Isn’t it surprising how quickly things can go off the rails when you have a disagreement with your partner? One minute, you’re driving down the road easily talking about vacation plans, and the next minute your partner is crackling with tension and you’re fighting back tears. How did this just happen?
Part of why arguments happen so quickly is that what happens inside of us in those moments is happening so quickly. If we feel attacked, blamed, or misunderstood, we will defend ourselves in microseconds. Even in a controlled argument, our hearts beat faster and our minds start whirling with thoughts. We can sometimes get overwhelmed and flooded, and at that point truly lose the ability to be present and calm. All this can happen in a few seconds. Stepping away, we think, “why did all that happen over a dish in the sink?” but in the moment, it can really feel like life or death to your system when you doubt if your partner cares about you.
Part of what we try to do in couples therapy is simply slow the argument down. What is happening for each of you in those moments? What raw spots are being hit? What assumptions are you making? When we enter into a topic we know hasn’t gone well in the past, our system is already anxious. Our minds are scanning our partners for signs that this conversation, like the others, won’t go well. We read each other in microseconds. A held breath, hesitation, a tense voice, all will start to tell us, “they aren’t on my side, they don’t understand why this is important to me, they don’t care about me.” When we slow the argument down, we often see that the couple cares about each other deeply, but the argument cycle is creating misunderstanding on both sides.
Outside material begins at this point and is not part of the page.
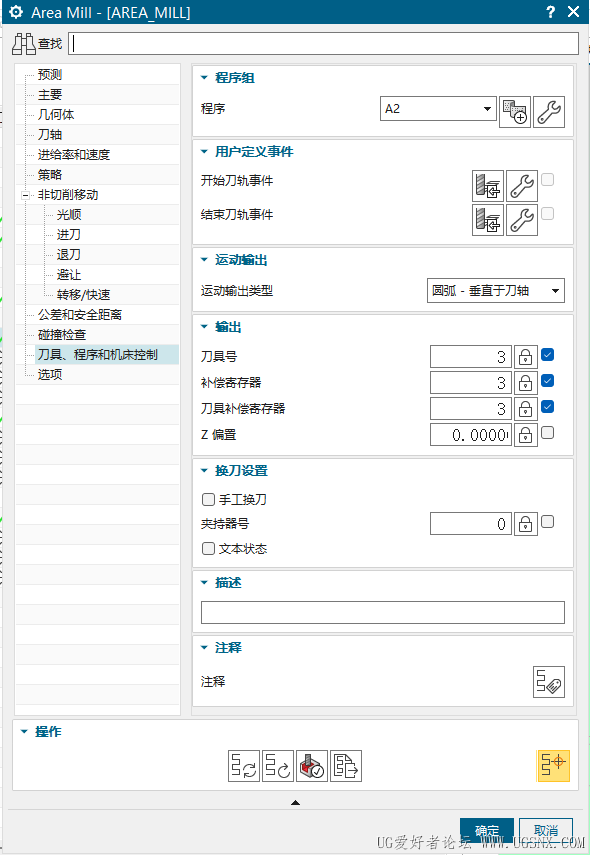Click the Generate tool path icon

pos(243,766)
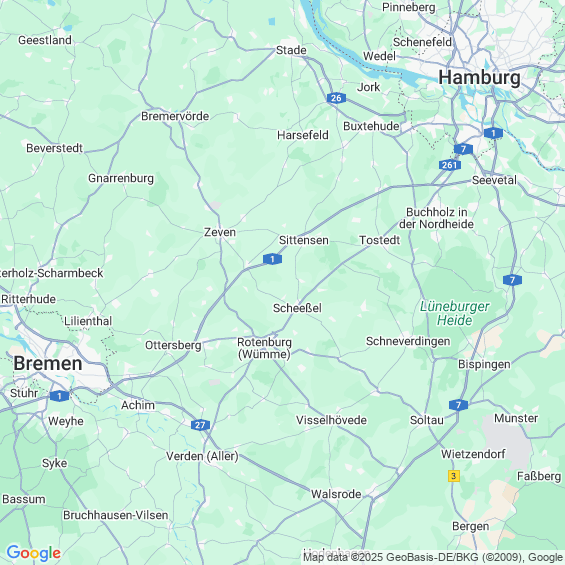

At home, try experimenting with taking deep breaths, grounding yourself if your body starts to feel anxious, or even tell your partner, “I need to slow this down, it’s ramping up too fast for me.” Don’t be upset with yourself it that’s too hard to do in the moment, it’s hard for all of us! Sometimes it works best to come back after the fight and try to have the slower conversation then.
- Gottman, J., Silver, N. (1999, 2015). The seven principles for making marriage work. New York, New York: Harmony Books.
- Johnson, S. (2008). Hold me tight. New York, New York: Hatchett Book Group, Inc.